→ Excerpt provided

———

Taxes on tobacco are not too high

Re. the letter from Lea Johnston, headlined Alberta charging too much tax on tobacco: When I first read Johnston’s letter complaining about the high tax placed on tobacco products, I couldn’t believe what I was reading.

Re. the letter from Lea Johnston, headlined Alberta charging too much tax on tobacco:

When I first read Johnston’s letter complaining about the high tax placed on tobacco products, I couldn’t believe what I was reading.

Since when did smoking a cigarette take precedence over a child’s need for food, shelter and clothing? Her letter was wrong on so many levels.

First, smoking is not a basic human right. It is a luxury (and not a very good one at that).

Johnston claims that “the Alberta Tobacco Tax Act is keeping families is poverty.” No, the tobacco tax is designed to make smoking as financially unattractive as possible so that people will not start smoking in the first place.

Which brings me to my second point. People smoke for one of two reasons:

l They want or choose to smoke;

l They “need” to smoke because they have developed an addiction to smoking.

I’m willing to give Johnston the benefit of the doubt here and assume her smoking habit is based on addiction as opposed to a simple want.

To knowingly risk depriving a child of the basic necessities of life over a simple want (the end result of which is a pile of ashes) is reprehensible.

If her smoking habit is based on addiction, then one might be able to muster up some compassion for Johnston because an addiction of any sort can be all-consuming.

A person with an addiction doesn’t care how they satisfy the addiction, they just need to, even at the expense of another’s well-being.

Programs to quit smoking do cost money and someone on a low-income might not be able to pay. However, that is not what her letter is about.

Nowhere is it stated that she can’t afford to pay for the cost of a program to quit smoking. The letter does not make the case for the government to fund treatment programs to help the poor quit smoking.

No, her complaint was the tax is too high on a product she had no intention of giving up. The feeling I got is that she believes that the government should lower or remove the tax on cigarettes so she can keep right on smoking.

———

→ Dataset extract
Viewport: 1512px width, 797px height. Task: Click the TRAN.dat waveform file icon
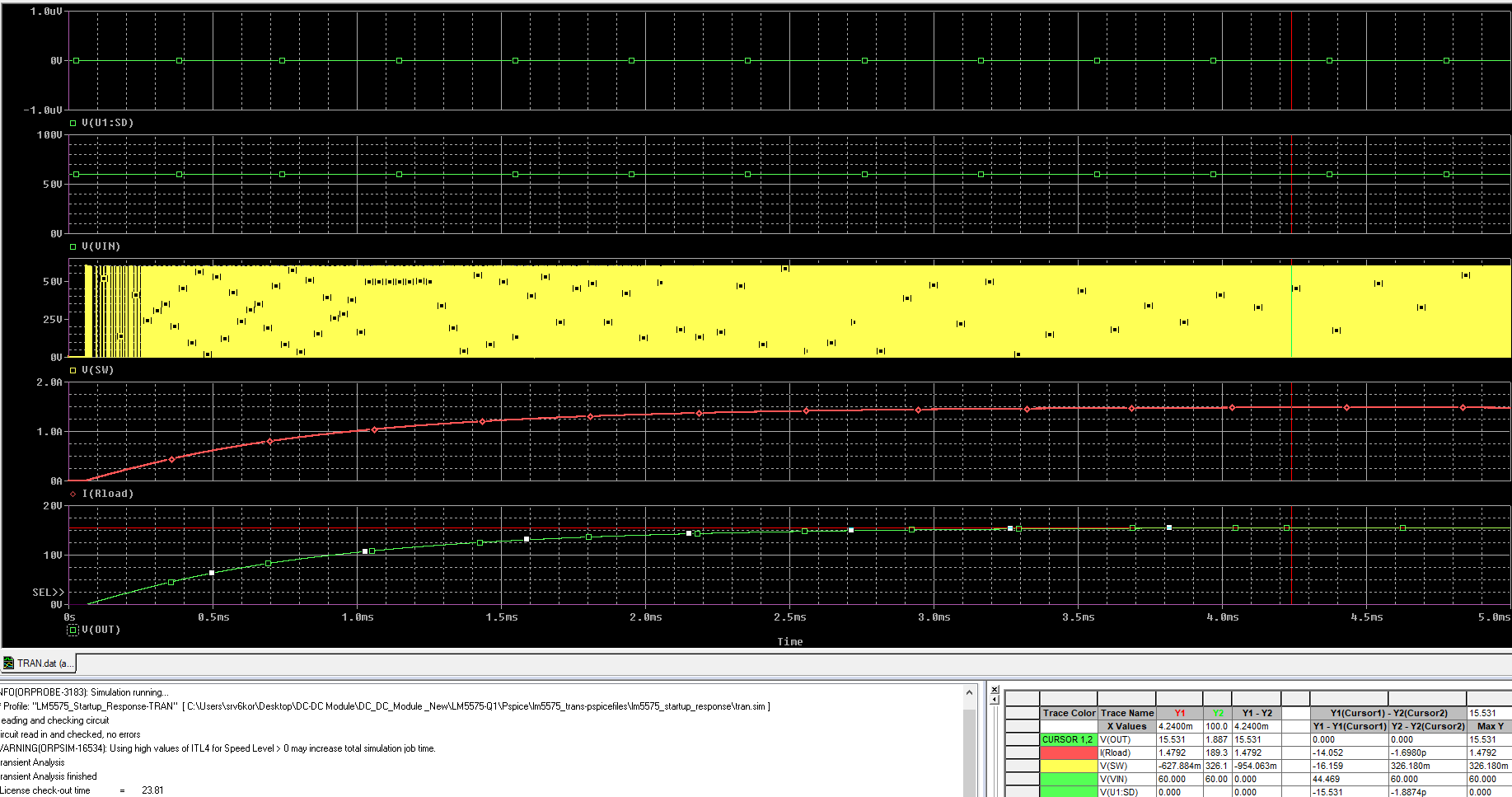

———

→ Brief 1
Reproduce the letter about tobacco taxes between "l They want" and "letter is about.", inclusive, swapping "a simple want" for "a mere desire".
→ Brief 2
Decide whether each statement agrees with the letter about tobacco taxes, answering yes or no and quoting the words that settle it. (a) The writer assumes Johnston's smoking stems from addiction rather than a simple want. (b) Johnston's letter argues that the government should fund treatment programs to help the poor quit smoking. (c) The writer describes smoking as a basic human right.
→ Brief 3
Extend the letter about tobacco taxes, picking up after its final sentence.
The data above is separate material and has no connection to the letter about tobacco taxes.

→ Task result 1
l They want or choose to smoke;

l They “need” to smoke because they have developed an addiction to smoking.

I’m willing to give Johnston the benefit of the doubt here and assume her smoking habit is based on addiction as opposed to a mere desire.

To knowingly risk depriving a child of the basic necessities of life over a mere desire (the end result of which is a pile of ashes) is reprehensible.

If her smoking habit is based on addiction, then one might be able to muster up some compassion for Johnston because an addiction of any sort can be all-consuming.

A person with an addiction doesn’t care how they satisfy the addiction, they just need to, even at the expense of another’s well-being.

Programs to quit smoking do cost money and someone on a low-income might not be able to pay. However, that is not what her letter is about.

→ Task result 2
(a) Yes: "assume her smoking habit is based on addiction as opposed to a simple want."
(b) No: "The letter does not make the case for the government to fund treatment programs to help the poor quit smoking."
(c) No: "smoking is not a basic human right."

→ Task result 3
She then goes on to complain about the government’s move to forego health-care premiums.

I’m a little lost on this statement. Does she mean she would rather pay the health-care premiums, thus increasing the strain on her finances?

Her statement about the tax on tobacco being used to cover the cost of the H1N1 vaccine is ludicrous. The H1N1 pandemic would have occurred regardless of any tax the Alberta government imposed on tobacco products.

If it comes down to choosing to pay for an H1N1 vaccine (which helps save lives) or pay to someone’s smoking habit (which helps take lives through cancer), I choose the vaccination program.

Her last statement about non-smokers being “more of a drain on the health system than smokers” is absurd. She even goes so far as to ask to see the statistics on the matter.

I admit, I do not possess the statistics for that (I’ll leave that to the medical professionals out there), but I would rather see the health-care system look for way to help the poor stop smoking rather that look for ways to justify their continuing to smoke.

Terry Jones

Red Deer

Editor’s note: In fairness to Johnston, she never stated that non-smokers are more of a drain on the health-care system than smokers. She simply said it would be interesting to see if statistics support the notion that smokers are more of a drain on the health system than non-smokers (once the taxes they pay are taken into consideration).